ANTIOXIDANT EFFECTS OF AQUEOUS EXTRACT OF COFFEE (Coffea arabica, L.) IN LIVER HEPATIC OF RATS
Abstract:
Recent researches indicate beneficial physiological effects of coffee consumption attributed to diverse compounds on it present among that are phenolic compounds. Coffee (Coffea arabica, L.) was submitted to a middle roast intensity (180ºC/10 min) aiming to preserve the phenolic acids content. The antioxidant activity was analyzed in vivo after supplement for 30 days with doses of (4 mg/kg P.C., 2 mg/kg P.C., 1 mg/kg P.C., e 0,5 mg/kg P.C.). The liver lipoperoxidation was analised by TBARS method and was observed significant reduction of malonaldehid levels of experimental groups in relation to control group. Besides was observed dose-response effect between supplemented groups with aqueous extract of coffee roasted to 180ºC/10 min.

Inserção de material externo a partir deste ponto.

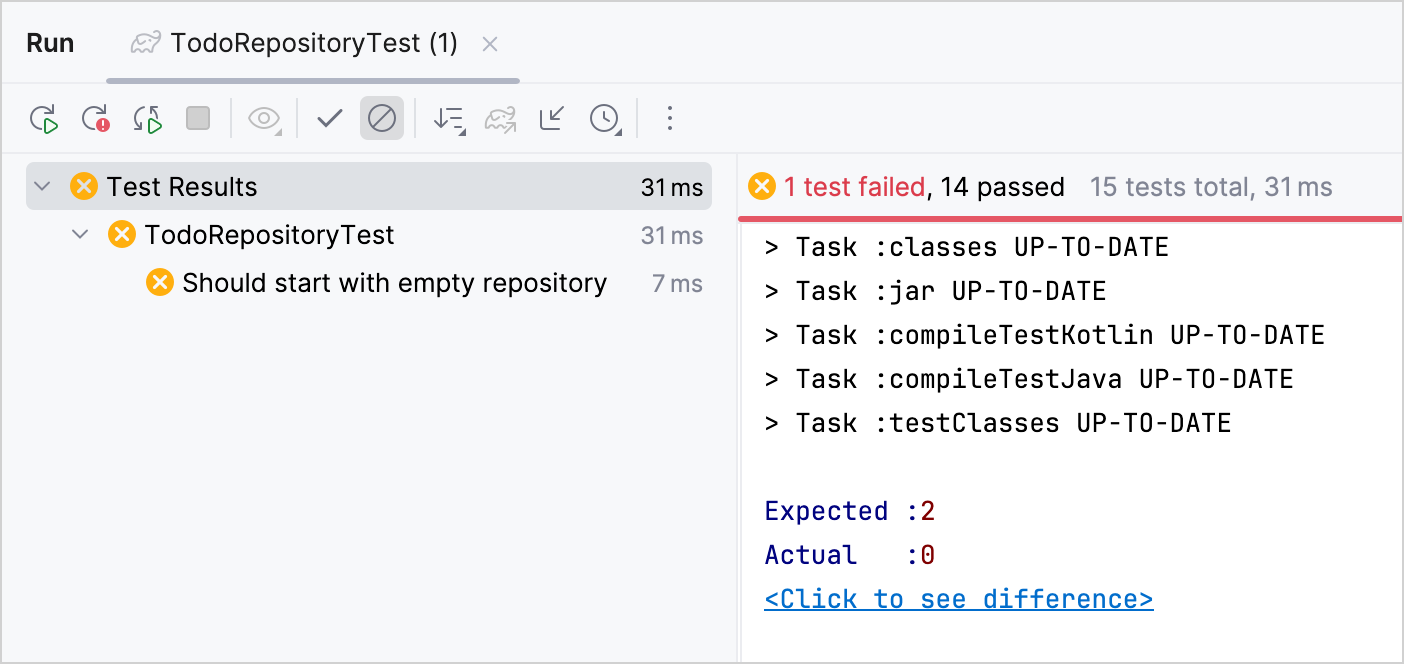Toggle auto-test rerun icon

Key words: coffee, phenolic compounds, antioxidant, free radical, TBARS, Wistar rats.
Introdução
Os radicais livres são continuamente produzidos durante as reações fisiológicas tanto durante a homeostase quanto em quadros patológicos. Porém quando os mecanismos de defesa do organismo não são suficientes para combatê-los ocorre o estresse oxidativo podendo causar injúria tecidual em alvos celulares vulneráveis a oxidação como DNA, proteínas e lipídios (Yeum et al., 2004). Muitas evidências sugerem a ação dos radicais livres na fisiopatologia de doenças crônicas não transmissíveis como câncer, diabetes mellitus, doenças neurodegenerativas e aterosclerose (Krings, et al., 2006).
Por outro lado, em estudos epidemiológicos verificou-se que o consumo de alimentos com alto teor de compostos antioxidantes está correlacionado a um menor risco de desenvolvimento de doenças crônicas não transmissíveis como câncer, doenças cardiovasculares, diabetes mellitus, doenças inflamatórias e neurodegenerativas (Nardini et al., 2002;
Natella et al., 2002; Andueza, Cid e Nicoli, 2004, Yanagimoto et al., 2004; Hington e Frei, 2006; Santos et al., 2006).

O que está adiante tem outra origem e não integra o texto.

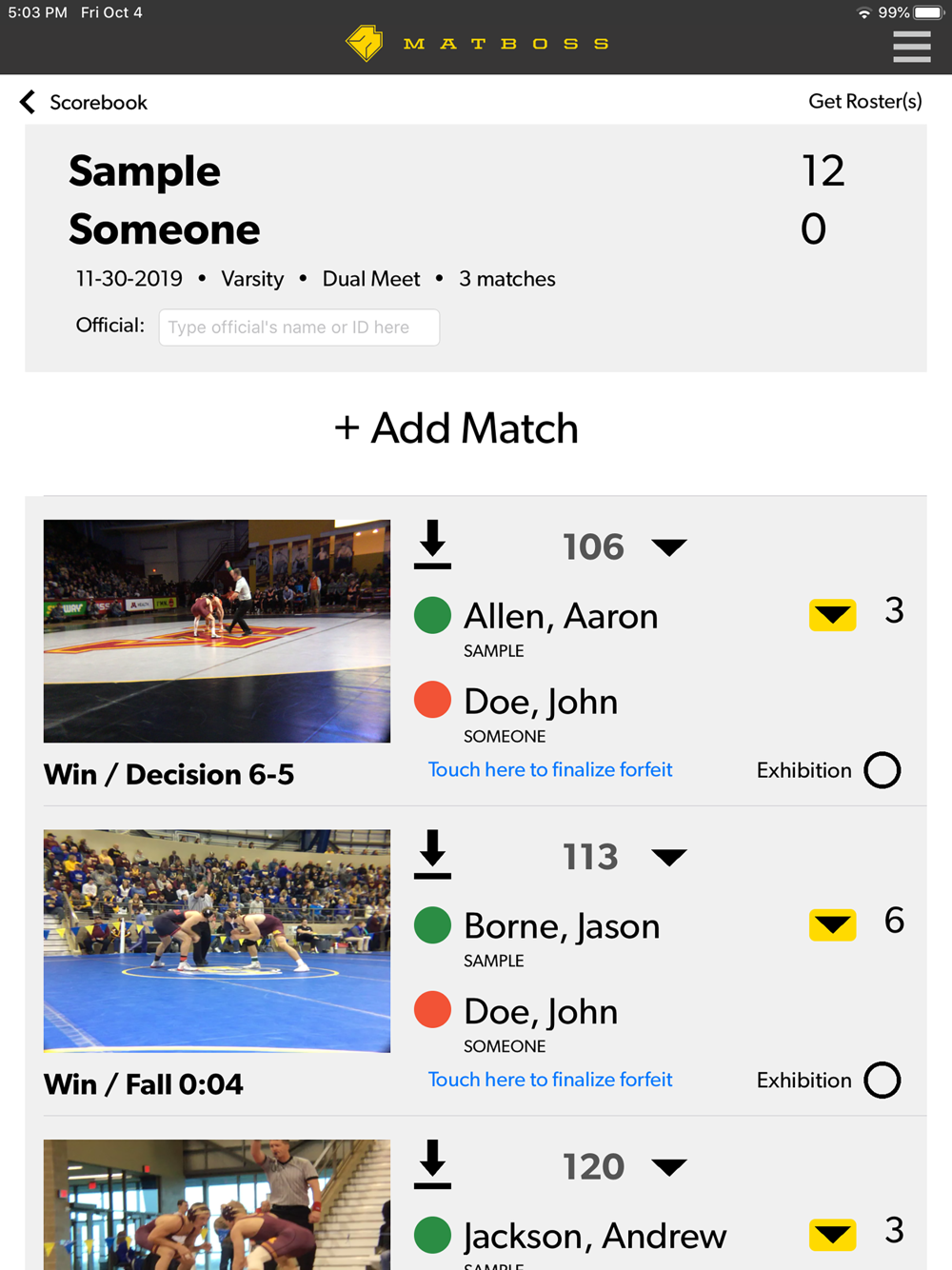Viewport: 952px width, 1270px height.
Task: Click the Add Match button
Action: (457, 428)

O consumo de café representa um dos hábitos mais comuns no mundo (Okamura et al., 2005; Ozercan et al., 2006).
Além de ser uma bebida muito apreciada por seus atributos sensoriais o café contém elevados teores de ácidos clorogênicos (Gonthier et al., 2003).

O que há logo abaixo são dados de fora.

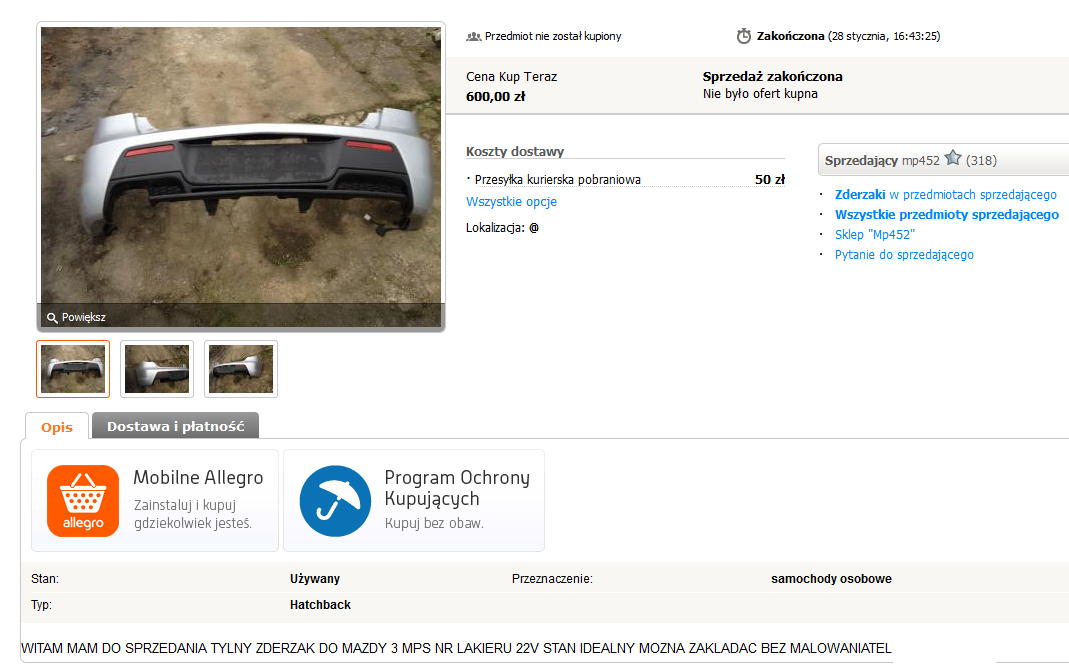Open seller feedback count (318)

[x=981, y=160]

Os ácidos clorogênicos constituem um grupo de compostos fenólicos derivados do ácido hidroxicinâmico formados principalmente pela esterificação do ácido quínico com os ácidos cinâmico, caféico, ferúlico ou pelo ácido p-cumárico (AZUMA al., 2000). Pesquisas recentes apontam efeitos fisiológicos benéficos do consumo de café atribuídos a diversos compostos nele presentes entre os quais se encontram os compostos fenólicos Entre esses benefícios podem ser citadas as atividades biológicas apresentadas pelos compostos presentes no café: efeito anticarcinogênico, antiinflamatório, antiaterogênico, e antioxidante (Balasubashini et al., 2004; Santos et al., 2006).
A elevada atividade antioxidante da bebida de café é atribuída à presença dos ácidos fenólicos como o ácido 5-O- clorogênico, ferúlico, caféico, sinápico, p-cumárico entre outros (Andueza, Cid e Nicoli, 2004). A atividade antioxidante desses compostos é exercida mediante quelação de metais, seqüestro de radicais livres e doação de elétron e hidrogênio (Krings et al., 2006). Diante do exposto este trabalho teve como objetivo avaliar a atividade antioxidante do café no tecido hepático em ratos que receberam diferentes doses do extrato aquoso de café torrado a 180ºC/10 min.
Material e Métodos
A amostra de café (Coffea arabica, L.), safra março/2003, proveniente da região sul do estado de Minas Gerais, foi gentilmente cedida pela Companhia Cacique de Café Solúvel (Londrina – PR).
Torrefação: Os grãos foram divididos em quatro lotes, dos quais três foram submetidos à torrefação nas seguintes condições: 140ºC/20 min, 160ºC/20 min e 180ºC/20 min.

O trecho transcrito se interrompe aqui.